According to a release by the American Transportation Research Institute (ATRI), the Research Advisory Committee has selected its top research priorities for 2022.

  • Marijuana: Impacts of Decriminalization on Trucking Industry. As more states move to decriminalize marijuana and other Schedule I drugs, this study would update ATRI’s 2019 report by examining roadway safety and workforce impacts in those states that have changed their controlled substance laws.

 

  • Quantifying Industry Impacts from Predatory Towing. Predatory towing can take many forms – including tow operators who park near known crash locations, take possession of vehicles, and charge exorbitant rates for release of the vehicle and cargo.
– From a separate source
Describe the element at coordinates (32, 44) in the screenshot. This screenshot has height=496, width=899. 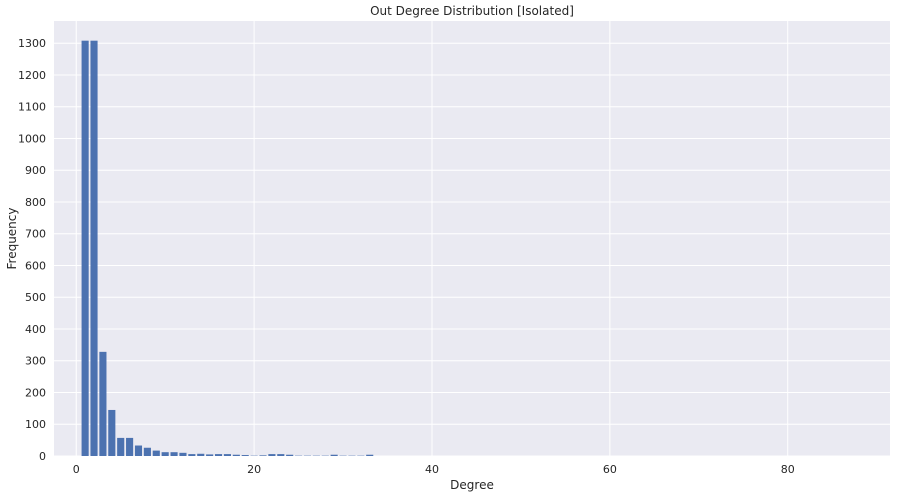
I see `y-tick-label: 1300` at that location.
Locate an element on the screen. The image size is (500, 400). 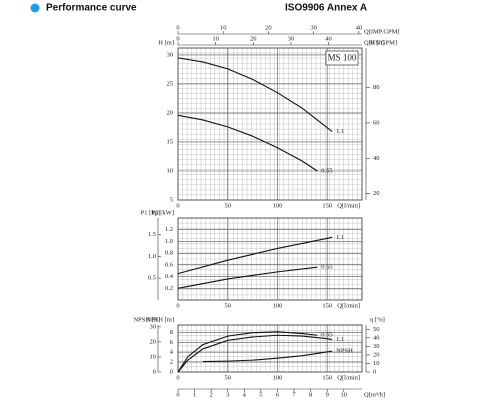
y-tick-label: 0.6 is located at coordinates (170, 264).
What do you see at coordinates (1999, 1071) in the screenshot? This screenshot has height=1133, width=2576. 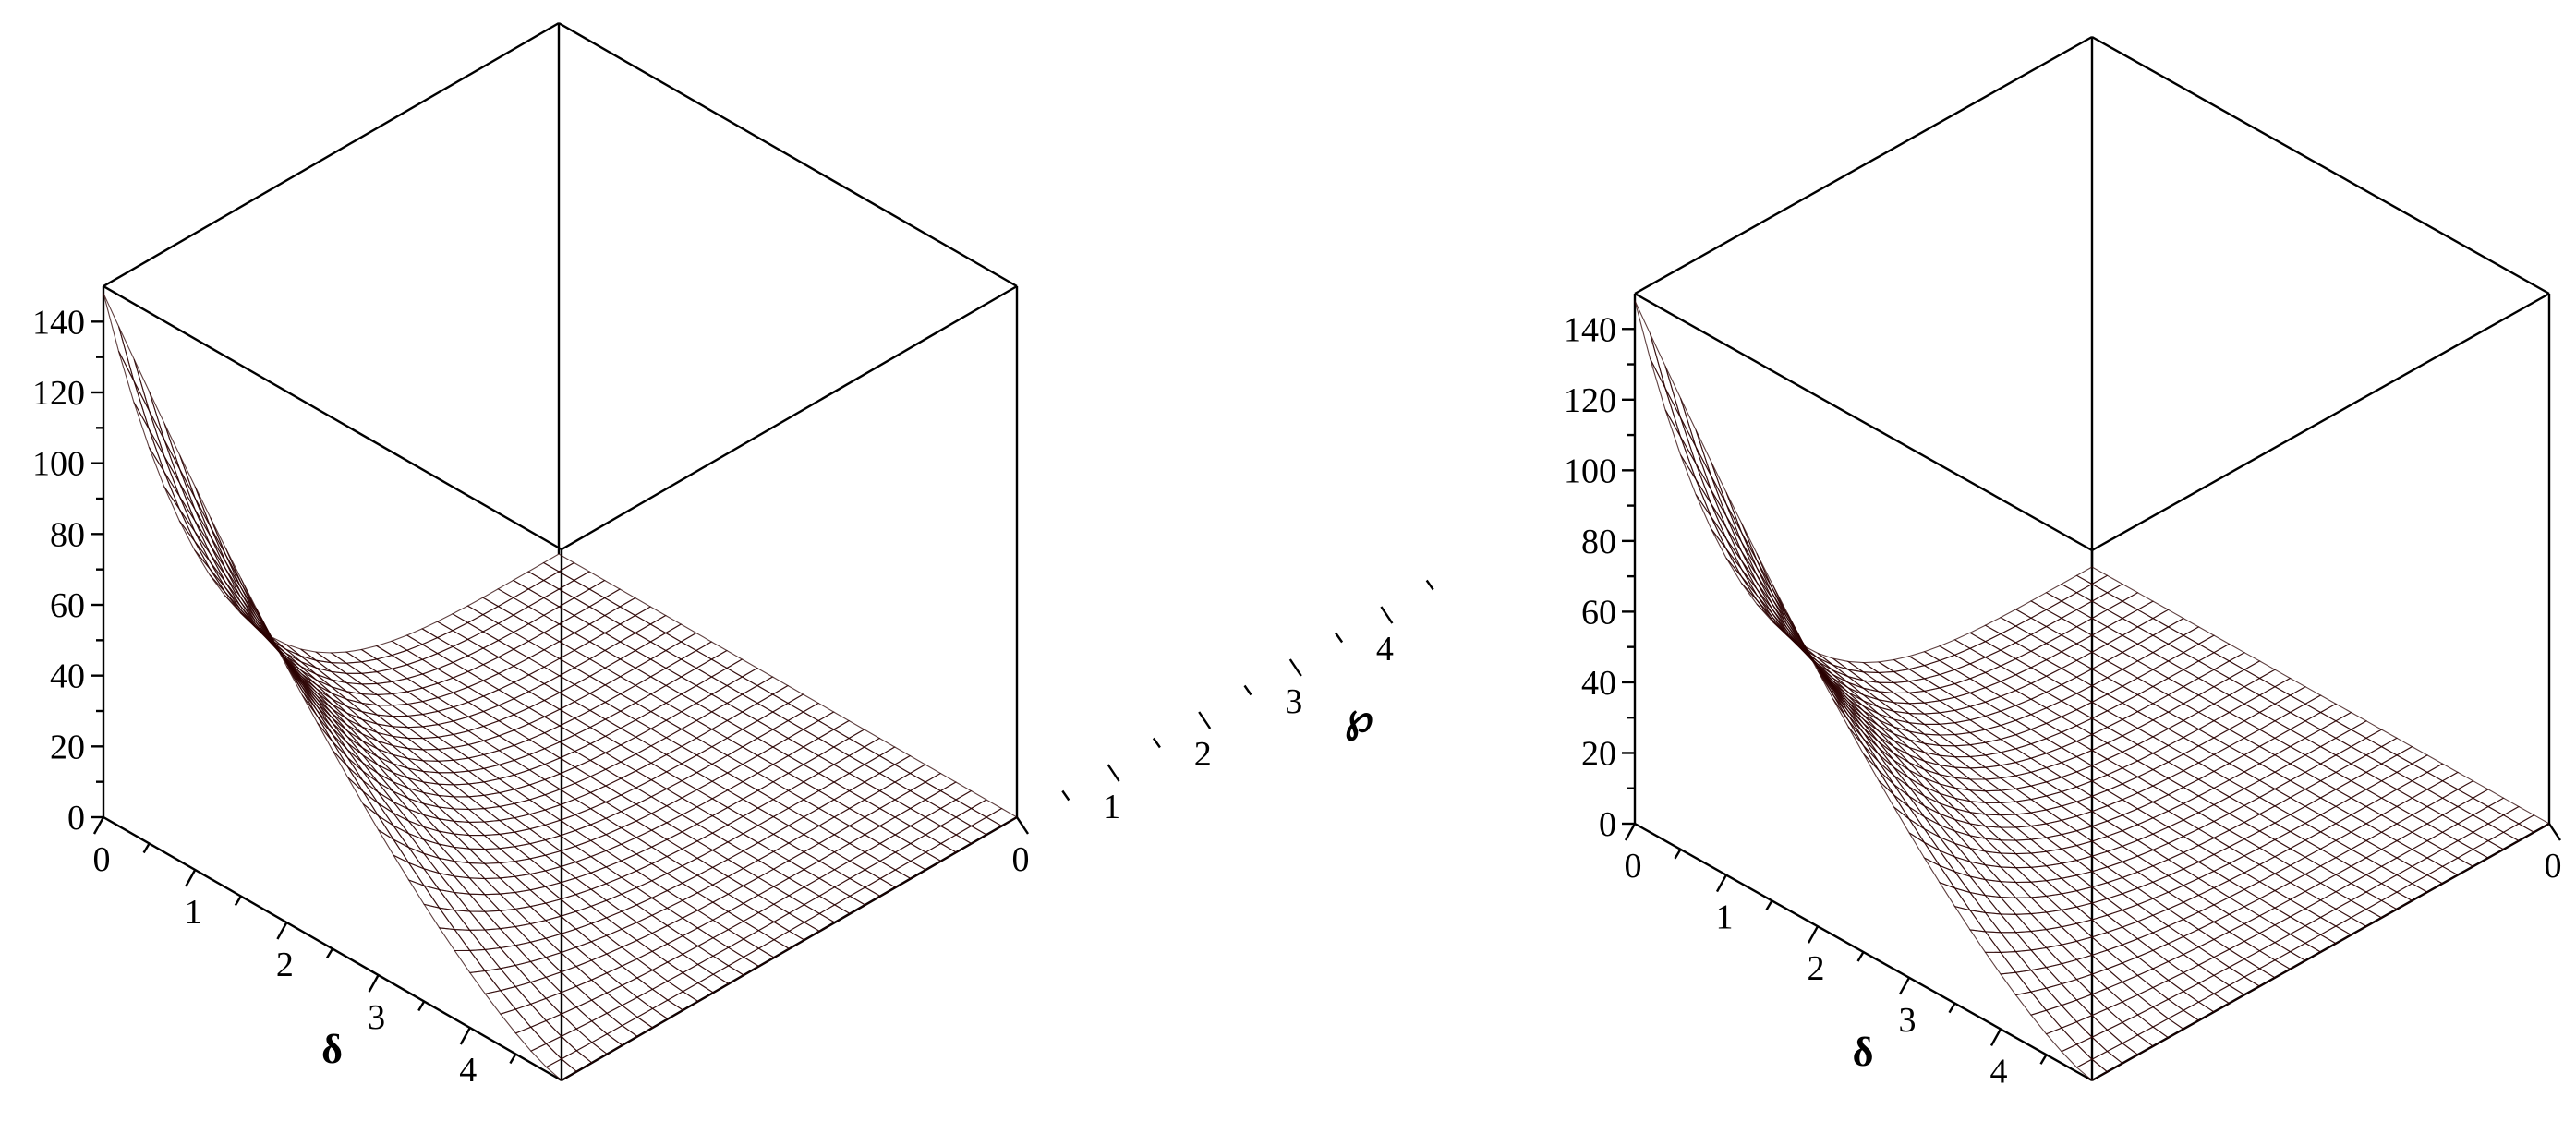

This research will quantify the extent of the issue and identify best practices from states that have successfully addressed unscrupulous tow operators through legislation.

 

  • Efficacy of Driver Training on Safety Outcomes and Driver Retention. Driver shortage and driver retention were identified as the top two industry concerns in 2021.  Understanding how initial driver training contributes to the successful and safe integration of new entrants into trucking will be the focus of this research, updating an earlier ATRI study from 2008.

 

  • Utilizing EB-3 Work Permits to Help Mitigate the Driver Shortage. This research will explore the potential for recruiting drivers from outside the U.S. through the employer-sponsored EB-3 Work Permit.

 

  • SEC Climate Rule Impacts on the Trucking Industry. This research will quantify the potential impacts of new SEC climate rules on the trucking industry and their supply chains, focusing on possible Scope 3 reporting requirements. In particular, it will document entities within the supply chain of publicly traded companies that will have to report carbon outputs.